One of the Build Back Better Act initiative would give tax credits worth US$12,500 to a middle-class family if it buys an electric vehicle “made in America with American materials and union labor”.
The bill has passed in the House of representatives and awaits approval in Senate.
On November 17, Prime Minister Justice Trudeau said he was “a little bit concerned” by the electric vehicle tax credits proposed by the United States administration on American-built cars.
In October, Mary Ng had already sent a letter informing the bill “would have a major adverse impact on the future of electric vehicles and automotive production in Canada”.
Because the electric vehicle tax credits currently proposed would be equivalent to 34% tariff on Canadian-assembled electric vehicles according to Canadian officials.
For Canada, a violation of the USMCA agreement
The proposed bill is “a de facto abrogation” of the Canada-United States-Mexico Agreement, the newest free trade agreement entered in force in 2020 and replacing NAFTA.

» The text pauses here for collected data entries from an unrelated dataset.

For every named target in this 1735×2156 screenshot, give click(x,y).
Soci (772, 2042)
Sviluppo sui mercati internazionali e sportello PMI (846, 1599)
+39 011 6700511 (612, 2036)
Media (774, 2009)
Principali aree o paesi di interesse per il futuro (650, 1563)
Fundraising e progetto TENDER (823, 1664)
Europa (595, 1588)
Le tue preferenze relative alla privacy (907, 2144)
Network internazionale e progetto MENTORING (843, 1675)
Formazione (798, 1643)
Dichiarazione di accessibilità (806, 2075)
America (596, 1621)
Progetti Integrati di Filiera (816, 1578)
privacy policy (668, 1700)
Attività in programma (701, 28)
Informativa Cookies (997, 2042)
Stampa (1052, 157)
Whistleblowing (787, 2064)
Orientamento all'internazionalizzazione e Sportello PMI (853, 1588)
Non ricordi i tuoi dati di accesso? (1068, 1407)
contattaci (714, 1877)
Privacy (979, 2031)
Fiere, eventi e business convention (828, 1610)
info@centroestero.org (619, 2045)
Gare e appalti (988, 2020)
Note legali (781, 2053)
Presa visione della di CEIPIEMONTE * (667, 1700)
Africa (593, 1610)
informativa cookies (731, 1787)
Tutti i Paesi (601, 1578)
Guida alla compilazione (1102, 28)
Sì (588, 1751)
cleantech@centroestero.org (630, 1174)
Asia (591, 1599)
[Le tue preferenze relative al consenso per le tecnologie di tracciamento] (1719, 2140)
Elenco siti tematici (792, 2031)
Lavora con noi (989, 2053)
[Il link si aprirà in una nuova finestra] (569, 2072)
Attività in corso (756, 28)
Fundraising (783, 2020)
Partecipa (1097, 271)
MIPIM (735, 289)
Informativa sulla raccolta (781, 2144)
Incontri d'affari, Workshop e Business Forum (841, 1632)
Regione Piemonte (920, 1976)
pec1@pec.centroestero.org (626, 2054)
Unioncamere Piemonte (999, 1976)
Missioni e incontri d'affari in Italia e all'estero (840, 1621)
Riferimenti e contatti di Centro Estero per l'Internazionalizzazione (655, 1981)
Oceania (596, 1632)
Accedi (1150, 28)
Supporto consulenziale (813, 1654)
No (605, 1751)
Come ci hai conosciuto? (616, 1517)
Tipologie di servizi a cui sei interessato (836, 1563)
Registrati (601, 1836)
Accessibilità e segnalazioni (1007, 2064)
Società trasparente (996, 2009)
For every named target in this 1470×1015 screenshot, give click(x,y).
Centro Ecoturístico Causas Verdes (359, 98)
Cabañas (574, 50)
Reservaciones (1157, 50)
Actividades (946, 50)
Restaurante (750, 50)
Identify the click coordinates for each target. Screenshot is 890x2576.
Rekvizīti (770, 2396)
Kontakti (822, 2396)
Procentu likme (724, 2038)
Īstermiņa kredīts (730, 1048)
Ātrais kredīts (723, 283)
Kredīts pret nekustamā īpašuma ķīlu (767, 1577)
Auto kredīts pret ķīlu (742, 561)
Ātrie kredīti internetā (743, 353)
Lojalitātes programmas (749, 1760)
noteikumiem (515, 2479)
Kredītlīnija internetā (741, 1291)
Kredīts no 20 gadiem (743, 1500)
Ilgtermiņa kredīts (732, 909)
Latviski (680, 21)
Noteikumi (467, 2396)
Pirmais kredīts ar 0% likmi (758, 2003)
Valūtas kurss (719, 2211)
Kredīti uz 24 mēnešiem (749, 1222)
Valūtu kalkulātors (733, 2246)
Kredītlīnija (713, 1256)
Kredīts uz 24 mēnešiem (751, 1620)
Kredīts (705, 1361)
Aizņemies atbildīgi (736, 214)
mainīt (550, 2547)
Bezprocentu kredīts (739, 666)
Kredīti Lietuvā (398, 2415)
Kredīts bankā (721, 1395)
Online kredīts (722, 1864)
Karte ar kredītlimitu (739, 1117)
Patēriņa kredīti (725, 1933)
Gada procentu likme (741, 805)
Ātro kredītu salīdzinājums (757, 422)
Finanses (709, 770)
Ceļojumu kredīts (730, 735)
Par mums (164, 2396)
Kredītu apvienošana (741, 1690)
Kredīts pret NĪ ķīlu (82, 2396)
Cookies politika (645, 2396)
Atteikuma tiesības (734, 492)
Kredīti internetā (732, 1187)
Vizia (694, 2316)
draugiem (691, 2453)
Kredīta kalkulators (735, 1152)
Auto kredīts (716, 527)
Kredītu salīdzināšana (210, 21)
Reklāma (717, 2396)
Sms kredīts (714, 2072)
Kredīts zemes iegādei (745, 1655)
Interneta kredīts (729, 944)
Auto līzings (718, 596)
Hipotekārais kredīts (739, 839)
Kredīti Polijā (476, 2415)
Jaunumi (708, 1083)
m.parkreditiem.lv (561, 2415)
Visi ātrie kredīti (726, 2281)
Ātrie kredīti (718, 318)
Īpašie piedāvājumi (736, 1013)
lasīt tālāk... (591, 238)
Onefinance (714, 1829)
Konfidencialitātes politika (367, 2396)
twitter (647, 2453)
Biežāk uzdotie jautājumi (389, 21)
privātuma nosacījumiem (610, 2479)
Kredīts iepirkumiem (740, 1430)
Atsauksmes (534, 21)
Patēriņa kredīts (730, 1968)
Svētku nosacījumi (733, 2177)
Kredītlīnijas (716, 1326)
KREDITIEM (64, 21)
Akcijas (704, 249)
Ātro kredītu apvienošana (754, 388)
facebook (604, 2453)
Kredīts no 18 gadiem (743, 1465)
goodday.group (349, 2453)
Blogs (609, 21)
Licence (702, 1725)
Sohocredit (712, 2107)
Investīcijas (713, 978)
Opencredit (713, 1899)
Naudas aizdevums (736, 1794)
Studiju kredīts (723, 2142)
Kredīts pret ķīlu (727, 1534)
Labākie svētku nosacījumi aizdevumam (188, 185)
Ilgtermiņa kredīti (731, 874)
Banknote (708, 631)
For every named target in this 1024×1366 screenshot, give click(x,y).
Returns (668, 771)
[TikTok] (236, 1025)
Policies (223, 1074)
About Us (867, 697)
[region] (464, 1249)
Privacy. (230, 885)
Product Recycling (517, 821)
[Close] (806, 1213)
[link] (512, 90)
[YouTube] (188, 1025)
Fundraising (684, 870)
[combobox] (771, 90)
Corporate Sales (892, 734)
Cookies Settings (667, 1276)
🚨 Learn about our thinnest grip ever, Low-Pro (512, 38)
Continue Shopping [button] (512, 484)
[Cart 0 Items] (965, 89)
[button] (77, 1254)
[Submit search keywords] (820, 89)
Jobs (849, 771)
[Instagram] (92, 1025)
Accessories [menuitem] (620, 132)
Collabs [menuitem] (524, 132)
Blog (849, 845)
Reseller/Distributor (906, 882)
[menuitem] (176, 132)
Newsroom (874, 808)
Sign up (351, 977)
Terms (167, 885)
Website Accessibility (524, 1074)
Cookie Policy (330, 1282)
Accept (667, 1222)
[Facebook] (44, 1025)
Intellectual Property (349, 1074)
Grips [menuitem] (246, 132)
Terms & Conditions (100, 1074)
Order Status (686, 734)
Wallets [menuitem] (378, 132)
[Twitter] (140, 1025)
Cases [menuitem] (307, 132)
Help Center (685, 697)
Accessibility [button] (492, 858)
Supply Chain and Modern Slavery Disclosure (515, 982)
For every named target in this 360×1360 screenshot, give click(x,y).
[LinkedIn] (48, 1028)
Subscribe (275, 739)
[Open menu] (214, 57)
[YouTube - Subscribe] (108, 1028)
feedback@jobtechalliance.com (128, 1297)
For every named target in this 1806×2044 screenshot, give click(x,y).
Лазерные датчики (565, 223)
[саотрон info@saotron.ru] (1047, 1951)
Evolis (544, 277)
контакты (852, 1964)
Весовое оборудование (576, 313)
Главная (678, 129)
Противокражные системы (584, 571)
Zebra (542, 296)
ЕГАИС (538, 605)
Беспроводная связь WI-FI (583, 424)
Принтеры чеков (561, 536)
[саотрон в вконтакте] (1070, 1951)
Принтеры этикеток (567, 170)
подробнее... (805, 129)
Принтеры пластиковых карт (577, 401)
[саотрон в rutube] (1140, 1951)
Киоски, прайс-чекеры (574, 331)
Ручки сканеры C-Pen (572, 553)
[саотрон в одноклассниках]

Mexico also denounced the U.S. tax credit scheme as a violation of the USMCA.
The USMCA — or CUSMA — requires that 75% of the content value of a vehicle comes from these three North American countries (vs. 62.5% with NAFTA).
Canada may not have a flagship car-maker brand but the country is a large manufacturer as the automotive industry is globally interconnected. According to the Canadian Vehicle Manufacturers’ Association, auto components may cross North American borders as many as 8 times before being installed in a final assembly line.
Vehicles is the second largest Canadian export by value, of which 93% was exported to the U.S. in 2020.
On the other hand, vehicles assembled in Canada are made with 50% of parts coming from the U.S. Moreover, Canada buys about 10% of the U.S. car production, making it the first export market for American cars.
“Canada will defend its interests”, the latest letter warns.
Potential retaliation with increased tariffs against U.S. products
And Canada laid out the potential pay back it could apply if the tax credit were to be adopted. Canada could suspend dairy tariff-rate quotas or delay the implementation of copyright changes.
Under the USMCA, U.S. ultra-filtered milk entering into Canada is not restricted anymore. U.S. producers have also access to an additional 3.6% of Canada’s dairy market.
With the USMCA, Canada agreed to align its copyright terms with the U.S. by extending them from 50 years to 70 years after an author’s death.
Canadian government is also going to draw a list of U.S. products potentially impacted by tariffs. It would include the auto sector but the measures would be extended across several industries as a retaliation.
In 2018, when the U.S. increased tariffs on steel and aluminum, Canada retaliated with the same tariffs and added a 10% tariff on U.S. consumer items like Kentucky bourbon, playing cards, lawn mowers, ketchup or boats. A year later, both sides ended the tariffs.